Listing 5.1. Subscribing to three of a button’s events

static void LogPlainEvent(object sender, EventArgs e)

{

Console.WriteLine("LogPlain");

}

static void LogKeyEvent(object sender, KeyPressEventArgs e)

{

Console.WriteLine("LogKey");

}

static void LogMouseEvent(object sender, MouseEventArgs e)

{

Console.WriteLine("LogMouse");

}

...

Button button = new Button();

button.Text = "Click me";

button.Click += new EventHandler(LogPlainEvent);

button.KeyPress += new KeyPressEventHandler(LogKeyEvent);

button.MouseClick += new MouseEventHandler(LogMouseEvent);

Form form = new Form();

form.AutoSize = true;

form.Controls.Add(button);

Application.Run(form);

The output lines in the three event handling methods are there to prove that the code is working: if you press the spacebar with the button highlighted, you’ll see that the Click and KeyPress events are both raised. Pressing Enter just raises the Click event; clicking on the button raises theClick and MouseClick events. In the following sections, we’ll improve this code using some of the C# 2 features.

Let’s start by asking the compiler to make a pretty obvious deduction—which delegate type you want to use when subscribing to an event.

5.2. Method group conversions

In C# 1, if you want to create a delegate instance, you need to specify both the delegate type and the action. Chapter 2 defined the action as the method to call and (for instance methods) the target as the object it’s called on.

For example, in listing 5.1, this expression was used to create a KeyPressEventHandler:

new KeyPressEventHandler(LogKeyEvent)

As a standalone expression, it doesn’t look too bad. Even used in a simple event subscription it’s tolerable. It becomes uglier when used as part of a longer expression, though. A common example of this is starting a new thread:

Thread t = new Thread(new ThreadStart(MyMethod));

What you want to do is start a new thread that’ll execute MyMethod. As ever, you want to express yourself as simply as possible, and C# 2 allows you to do this by means of an implicit conversion from a method group to a compatible delegate type. A method group is simply the name of a method, optionally with a target—exactly the same kind of expression you used in C# 1 to create delegate instances. (Indeed, the expression was called a method group back then—it’s just that the conversion wasn’t available.) If the method is generic, the method group may also specify type arguments—although this is rarely used, in my experience. The new implicit conversion allows you to turn your event subscription into

button.KeyPress += LogKeyEvent;

Likewise, the thread-creation code becomes simply

Thread t = new Thread(MyMethod);

The readability differences between the original and the streamlined versions aren’t huge for a single line, but in the context of a significant amount of code, they can reduce the clutter considerably. To make it seem less like magic, let’s briefly look at what this conversion is doing.

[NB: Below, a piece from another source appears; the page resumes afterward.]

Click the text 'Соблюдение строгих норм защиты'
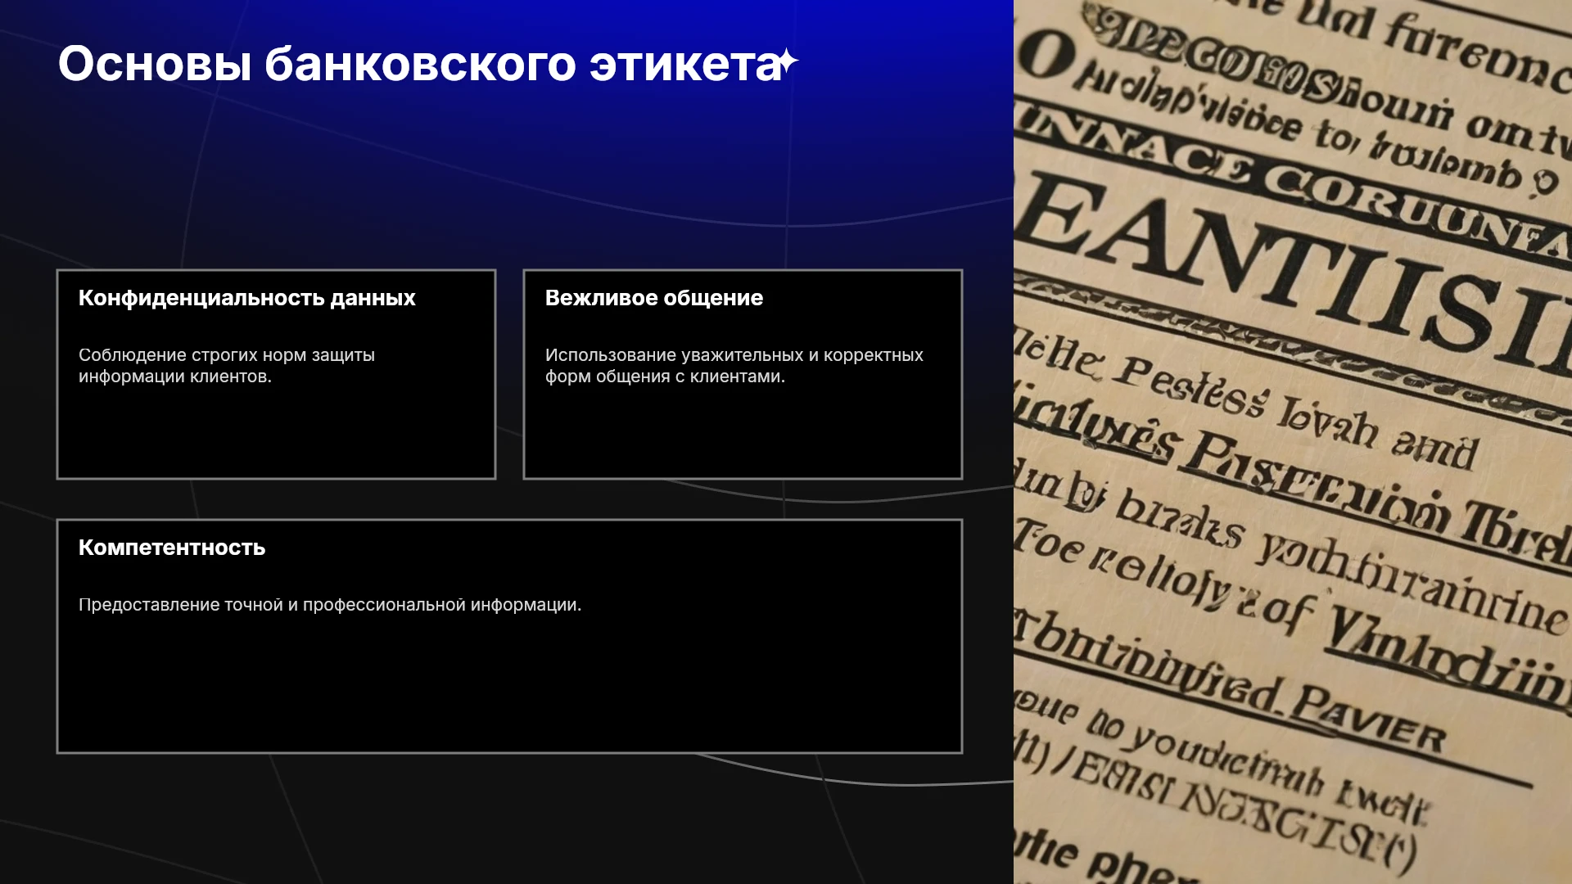Screen dimensions: 1572x884 227,355
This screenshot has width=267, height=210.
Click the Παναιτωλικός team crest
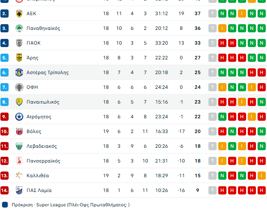point(19,102)
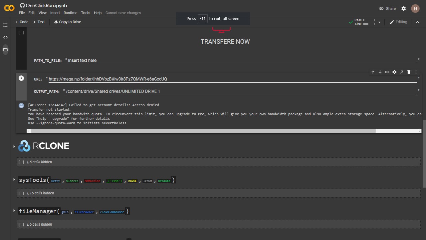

First, let’s consider the expressions LogKeyEvent and MyMethod as they appear in the examples. The reason they’re classified as method groups is because more than one method may be available, due to overloading. The implicit conversions available will convert a method group to any delegate type with a compatible signature. So, if you had two method signatures like these,

void MyMethod()

void MyMethod(object sender, EventArgs e)

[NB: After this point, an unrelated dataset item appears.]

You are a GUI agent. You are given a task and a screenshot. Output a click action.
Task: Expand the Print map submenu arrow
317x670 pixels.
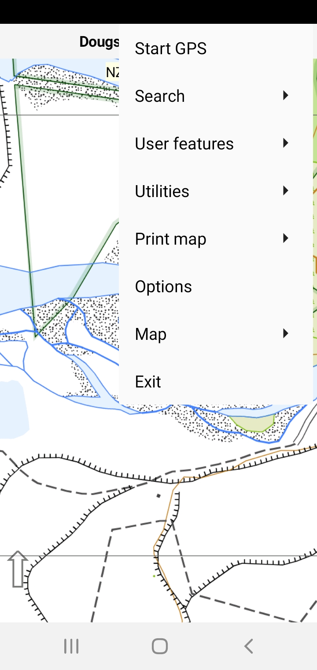pos(286,238)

you could use MyMethod as the method group in an assignment to either a ThreadStart or an EventHandler, as follows:

ThreadStart x = MyMethod;

EventHandler y = MyMethod;

But you couldn’t use it as the parameter to a method that itself was overloaded to take either a ThreadStart or an EventHandler—the compiler would complain that the call was ambiguous. Likewise, you unfortunately can’t use an implicit method group conversion to convert to the plainSystem.Delegate type, because the compiler doesn’t know which specific delegate type to create an instance of. This is a pain, but you can still be slightly briefer than in C# 1 by making the conversion explicit. Here’s an example:

Delegate invalid = SomeMethod;

Delegate valid = (ThreadStart)SomeMethod;

For local variables this usually isn’t a problem, but it’s somewhat more annoying when you’re using an API that has a parameter of type Delegate, such as Control.Invoke. There are a few solutions here: using a helper method, casting, or using an intermediate variable. Here’s an example using the MethodInvoker delegate type, which takes no parameters and doesn’t return anything:

Different situations will encourage different solutions; none of these is particularly appealing, but they’re not awful either.^[¹^]

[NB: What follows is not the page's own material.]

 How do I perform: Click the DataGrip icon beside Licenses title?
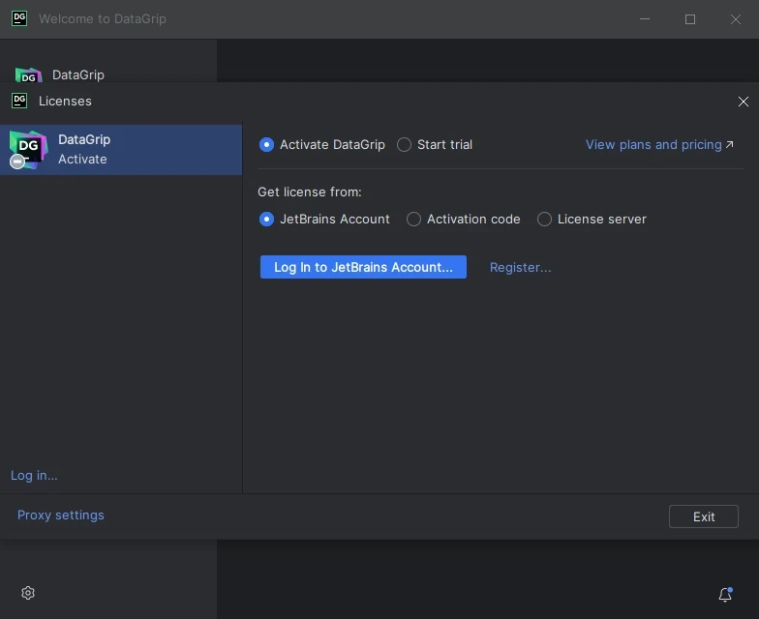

¹ Extension methods (discussed in chapter 10) make the helper method approach somewhat more appealing if you’re using C# 3.

As with generics, the precise rules of conversion validity are slightly complicated, and the just-try-it approach works well; if the compiler complains that it doesn’t have enough information, just tell it what conversion to use, and all should be well. If it doesn’t complain, you should be fine. For the exact details, consult the language specification, section 6.6 (“Method group conversions”). Speaking of possible conversions, there may be more than you expect, as you’ll see in the next section.

5.3. Covariance and contravariance

We’ve already talked a lot about the concepts of covariance and contravariance in different contexts, usually bemoaning their absence, but delegate construction is the one area in which they’re available in C# prior to version 4. If you want to refresh yourself about the meaning of the terms at a relatively detailed level, refer back to section 2.2.2, but the gist of the topic with respect to delegates is that if it would be valid (in a static typing sense) to call a method and use its return value everywhere that you could invoke an instance of a particular delegate type and use its return value, then that method can be used to create an instance of that delegate type. That’s wordy—it’s a lot simpler with examples.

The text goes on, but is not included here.